What you will do:
1/ Reproduce word for word the part of the "Hey Mister Heartache" article starting at "Kim Wilde singles" and ending at "actor Jesse Birdsall.".
2/ According to the "Hey Mister Heartache" article, who made the "Kilo Watt" remix released on a second 12-inch in the UK?

Selected passage:
+--

Single by Kim Wilde

from the album Close
- B-side: "Tell Me Where You Are"
- Released: 3 May 1988
- Recorded: 1987
- Length: 4:36 (album version); 3:51 (7-inch version);
- Label: MCA
- Songwriters: Kim Wilde; Steve Byrd;
- Producers: Ricki Wilde; Tony Swain;

Kim Wilde singles chronology
| "Rockin' Around the Christmas Tree" (1987) | "Hey Mister Heartache" (1988) | "You Came" (1988) |

Music video
- "Hey Mister Heartache" on YouTube

= Hey Mister Heartache =

"Hey Mister Heartache" is a song by the English pop singer Kim Wilde, released as the first single from her sixth studio album, Close (1988). The song features vocals by Junior Giscombe; this part of the song was edited down for the single version. The song was also extended for the 12-inch and CD-single formats, and a second 12-inch featuring the "Kilo Watt" remix by Timmy Regisford was also released in the UK. Although a minor hit in Wilde's native UK, "Hey Mister Heartache" was a top-20 entry throughout Europe. The music video contains an appearance by actor Jesse Birdsall.

+--

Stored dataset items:
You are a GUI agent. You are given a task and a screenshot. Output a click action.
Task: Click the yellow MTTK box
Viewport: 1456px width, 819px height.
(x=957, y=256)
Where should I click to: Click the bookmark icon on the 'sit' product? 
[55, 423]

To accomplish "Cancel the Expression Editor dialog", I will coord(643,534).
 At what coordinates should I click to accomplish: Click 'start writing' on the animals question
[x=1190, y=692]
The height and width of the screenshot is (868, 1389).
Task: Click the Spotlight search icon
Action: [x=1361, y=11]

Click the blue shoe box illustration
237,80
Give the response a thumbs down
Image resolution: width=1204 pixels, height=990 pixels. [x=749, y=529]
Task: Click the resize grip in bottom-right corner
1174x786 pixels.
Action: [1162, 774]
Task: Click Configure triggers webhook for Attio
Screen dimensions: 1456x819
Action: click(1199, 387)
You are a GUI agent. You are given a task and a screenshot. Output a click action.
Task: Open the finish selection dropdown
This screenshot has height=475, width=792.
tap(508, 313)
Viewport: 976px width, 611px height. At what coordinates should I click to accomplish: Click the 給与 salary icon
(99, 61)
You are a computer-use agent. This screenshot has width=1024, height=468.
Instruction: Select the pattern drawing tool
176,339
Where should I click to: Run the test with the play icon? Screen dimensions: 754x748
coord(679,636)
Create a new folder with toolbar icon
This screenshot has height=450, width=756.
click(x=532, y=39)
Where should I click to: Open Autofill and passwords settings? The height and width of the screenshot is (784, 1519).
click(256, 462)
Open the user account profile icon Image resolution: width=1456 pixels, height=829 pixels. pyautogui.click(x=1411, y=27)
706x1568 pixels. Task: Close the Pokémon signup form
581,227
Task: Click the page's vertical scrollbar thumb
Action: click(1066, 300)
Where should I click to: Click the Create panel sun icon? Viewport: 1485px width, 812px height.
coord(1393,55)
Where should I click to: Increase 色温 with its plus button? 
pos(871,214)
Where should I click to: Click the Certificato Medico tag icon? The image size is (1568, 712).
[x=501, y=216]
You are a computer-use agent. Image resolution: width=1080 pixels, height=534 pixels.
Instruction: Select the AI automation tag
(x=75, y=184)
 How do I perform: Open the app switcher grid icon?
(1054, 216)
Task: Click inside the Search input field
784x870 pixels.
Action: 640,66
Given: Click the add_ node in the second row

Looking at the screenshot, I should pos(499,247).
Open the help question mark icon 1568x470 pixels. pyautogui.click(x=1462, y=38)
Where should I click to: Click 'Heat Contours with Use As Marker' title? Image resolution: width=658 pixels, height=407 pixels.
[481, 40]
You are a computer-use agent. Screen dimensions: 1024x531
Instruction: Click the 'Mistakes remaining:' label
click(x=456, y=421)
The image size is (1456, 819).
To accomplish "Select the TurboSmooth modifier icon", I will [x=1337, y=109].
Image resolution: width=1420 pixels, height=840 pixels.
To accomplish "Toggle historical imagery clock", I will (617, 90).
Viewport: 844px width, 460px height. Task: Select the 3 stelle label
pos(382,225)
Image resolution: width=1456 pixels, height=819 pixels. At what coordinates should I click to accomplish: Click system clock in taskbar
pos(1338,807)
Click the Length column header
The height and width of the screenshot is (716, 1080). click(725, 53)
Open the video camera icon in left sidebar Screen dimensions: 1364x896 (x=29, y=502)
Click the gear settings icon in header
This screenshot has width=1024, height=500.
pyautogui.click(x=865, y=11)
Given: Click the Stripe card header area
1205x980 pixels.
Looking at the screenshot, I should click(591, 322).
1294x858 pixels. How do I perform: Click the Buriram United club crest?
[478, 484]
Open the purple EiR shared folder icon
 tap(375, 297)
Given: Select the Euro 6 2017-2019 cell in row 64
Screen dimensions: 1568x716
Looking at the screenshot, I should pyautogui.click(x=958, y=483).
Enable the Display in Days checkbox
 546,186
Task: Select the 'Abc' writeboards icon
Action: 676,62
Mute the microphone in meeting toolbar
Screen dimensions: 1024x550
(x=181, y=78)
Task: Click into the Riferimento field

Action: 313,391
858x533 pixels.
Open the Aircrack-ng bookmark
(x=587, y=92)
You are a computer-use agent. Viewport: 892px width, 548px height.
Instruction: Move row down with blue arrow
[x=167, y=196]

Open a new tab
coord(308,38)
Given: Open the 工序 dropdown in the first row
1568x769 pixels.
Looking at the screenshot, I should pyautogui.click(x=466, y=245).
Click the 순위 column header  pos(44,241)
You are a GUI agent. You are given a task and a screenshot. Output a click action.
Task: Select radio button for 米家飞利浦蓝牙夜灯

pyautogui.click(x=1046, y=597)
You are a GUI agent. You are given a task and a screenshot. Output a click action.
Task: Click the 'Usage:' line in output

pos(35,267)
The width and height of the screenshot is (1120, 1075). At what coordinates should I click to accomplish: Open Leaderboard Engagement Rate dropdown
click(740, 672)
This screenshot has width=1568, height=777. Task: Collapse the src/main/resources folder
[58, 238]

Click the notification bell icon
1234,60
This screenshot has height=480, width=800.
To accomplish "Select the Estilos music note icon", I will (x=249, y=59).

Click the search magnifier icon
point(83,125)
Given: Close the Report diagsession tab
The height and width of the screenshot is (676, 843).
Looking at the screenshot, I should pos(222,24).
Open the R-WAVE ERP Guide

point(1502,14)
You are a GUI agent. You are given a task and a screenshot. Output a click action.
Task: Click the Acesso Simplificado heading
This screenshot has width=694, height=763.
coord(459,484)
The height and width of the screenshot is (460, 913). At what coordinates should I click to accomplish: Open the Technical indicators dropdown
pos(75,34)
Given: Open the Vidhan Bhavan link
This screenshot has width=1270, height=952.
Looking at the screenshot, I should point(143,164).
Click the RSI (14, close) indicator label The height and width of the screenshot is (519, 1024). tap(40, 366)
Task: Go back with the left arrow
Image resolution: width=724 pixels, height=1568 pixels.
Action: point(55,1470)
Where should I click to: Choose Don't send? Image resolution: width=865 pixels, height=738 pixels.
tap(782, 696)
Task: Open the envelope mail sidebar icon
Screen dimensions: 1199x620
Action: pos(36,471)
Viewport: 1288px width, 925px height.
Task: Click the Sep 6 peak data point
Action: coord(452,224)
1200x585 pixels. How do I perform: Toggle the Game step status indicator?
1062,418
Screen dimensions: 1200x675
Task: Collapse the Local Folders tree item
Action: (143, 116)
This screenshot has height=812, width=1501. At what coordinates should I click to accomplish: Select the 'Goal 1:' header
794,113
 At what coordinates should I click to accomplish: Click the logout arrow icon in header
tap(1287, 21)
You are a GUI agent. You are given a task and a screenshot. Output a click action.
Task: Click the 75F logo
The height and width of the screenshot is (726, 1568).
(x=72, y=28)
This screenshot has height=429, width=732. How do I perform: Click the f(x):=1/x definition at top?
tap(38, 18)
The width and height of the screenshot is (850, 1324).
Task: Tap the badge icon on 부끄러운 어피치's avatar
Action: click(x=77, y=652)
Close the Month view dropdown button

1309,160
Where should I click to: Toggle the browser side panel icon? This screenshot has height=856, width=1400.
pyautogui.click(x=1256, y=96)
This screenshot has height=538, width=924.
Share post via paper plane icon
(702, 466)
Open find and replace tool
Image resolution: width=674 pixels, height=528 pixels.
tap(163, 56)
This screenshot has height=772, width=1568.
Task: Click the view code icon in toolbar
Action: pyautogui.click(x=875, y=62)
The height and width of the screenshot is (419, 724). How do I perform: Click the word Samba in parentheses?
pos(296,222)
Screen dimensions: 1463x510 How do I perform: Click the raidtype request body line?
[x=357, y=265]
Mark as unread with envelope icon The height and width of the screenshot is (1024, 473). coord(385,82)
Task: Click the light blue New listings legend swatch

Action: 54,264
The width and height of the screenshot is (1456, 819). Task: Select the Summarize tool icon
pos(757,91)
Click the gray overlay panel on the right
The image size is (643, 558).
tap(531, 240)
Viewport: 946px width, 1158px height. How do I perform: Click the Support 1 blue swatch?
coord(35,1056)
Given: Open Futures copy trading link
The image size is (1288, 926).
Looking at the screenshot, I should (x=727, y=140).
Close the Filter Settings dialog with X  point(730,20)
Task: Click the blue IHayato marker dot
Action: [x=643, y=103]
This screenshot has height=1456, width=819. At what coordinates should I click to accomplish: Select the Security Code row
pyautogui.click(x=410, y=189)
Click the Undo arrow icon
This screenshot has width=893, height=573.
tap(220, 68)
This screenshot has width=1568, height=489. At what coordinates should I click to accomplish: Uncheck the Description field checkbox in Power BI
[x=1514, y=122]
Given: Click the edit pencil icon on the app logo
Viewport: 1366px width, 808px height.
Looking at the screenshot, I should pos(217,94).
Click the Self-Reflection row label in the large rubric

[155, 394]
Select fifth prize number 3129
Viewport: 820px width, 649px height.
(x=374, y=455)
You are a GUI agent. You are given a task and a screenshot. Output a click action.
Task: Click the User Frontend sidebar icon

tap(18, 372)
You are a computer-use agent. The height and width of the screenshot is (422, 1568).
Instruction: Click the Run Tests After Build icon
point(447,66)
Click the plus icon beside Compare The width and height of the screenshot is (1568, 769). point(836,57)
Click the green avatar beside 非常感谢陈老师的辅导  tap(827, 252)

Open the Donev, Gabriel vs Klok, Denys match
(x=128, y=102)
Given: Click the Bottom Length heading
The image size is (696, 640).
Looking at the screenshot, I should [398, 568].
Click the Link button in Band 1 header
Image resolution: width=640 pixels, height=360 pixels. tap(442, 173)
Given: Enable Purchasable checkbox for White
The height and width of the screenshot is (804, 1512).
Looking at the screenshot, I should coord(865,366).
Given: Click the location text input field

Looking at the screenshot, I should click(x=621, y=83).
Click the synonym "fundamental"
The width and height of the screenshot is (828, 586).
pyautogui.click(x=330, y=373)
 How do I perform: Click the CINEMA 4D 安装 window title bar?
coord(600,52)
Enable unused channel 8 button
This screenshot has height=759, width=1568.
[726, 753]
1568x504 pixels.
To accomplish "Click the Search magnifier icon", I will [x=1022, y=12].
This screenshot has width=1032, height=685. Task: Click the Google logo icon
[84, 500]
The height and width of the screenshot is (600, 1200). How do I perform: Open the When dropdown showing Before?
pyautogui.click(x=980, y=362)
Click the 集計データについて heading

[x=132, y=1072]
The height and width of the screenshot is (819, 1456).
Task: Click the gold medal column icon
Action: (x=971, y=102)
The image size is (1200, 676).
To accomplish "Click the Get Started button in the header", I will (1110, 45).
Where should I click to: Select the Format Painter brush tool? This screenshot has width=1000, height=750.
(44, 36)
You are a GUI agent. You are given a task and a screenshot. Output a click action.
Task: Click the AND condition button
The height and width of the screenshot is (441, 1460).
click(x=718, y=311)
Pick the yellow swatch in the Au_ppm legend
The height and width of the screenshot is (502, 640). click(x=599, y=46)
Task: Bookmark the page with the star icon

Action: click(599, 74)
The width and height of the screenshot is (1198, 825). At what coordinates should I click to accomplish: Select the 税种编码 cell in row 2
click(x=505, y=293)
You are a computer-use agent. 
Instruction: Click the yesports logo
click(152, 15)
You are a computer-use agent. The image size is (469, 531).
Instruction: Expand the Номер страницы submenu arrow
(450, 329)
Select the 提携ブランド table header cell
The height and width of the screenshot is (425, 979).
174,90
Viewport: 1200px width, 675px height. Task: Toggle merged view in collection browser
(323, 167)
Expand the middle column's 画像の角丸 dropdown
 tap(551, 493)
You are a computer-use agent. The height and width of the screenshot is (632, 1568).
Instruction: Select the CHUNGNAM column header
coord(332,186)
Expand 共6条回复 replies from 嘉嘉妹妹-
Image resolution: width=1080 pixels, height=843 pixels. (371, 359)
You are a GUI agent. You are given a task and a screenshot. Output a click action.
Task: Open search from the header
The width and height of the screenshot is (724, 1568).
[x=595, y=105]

+--

Solutions in order:
1/
Kim Wilde singles chronology
| "Rockin' Around the Christmas Tree" (1987) | "Hey Mister Heartache" (1988) | "You Came" (1988) |

Music video
- "Hey Mister Heartache" on YouTube

= Hey Mister Heartache =

"Hey Mister Heartache" is a song by the English pop singer Kim Wilde, released as the first single from her sixth studio album, Close (1988). The song features vocals by Junior Giscombe; this part of the song was edited down for the single version. The song was also extended for the 12-inch and CD-single formats, and a second 12-inch featuring the "Kilo Watt" remix by Timmy Regisford was also released in the UK. Although a minor hit in Wilde's native UK, "Hey Mister Heartache" was a top-20 entry throughout Europe. The music video contains an appearance by actor Jesse Birdsall.

2/ Timmy Regisford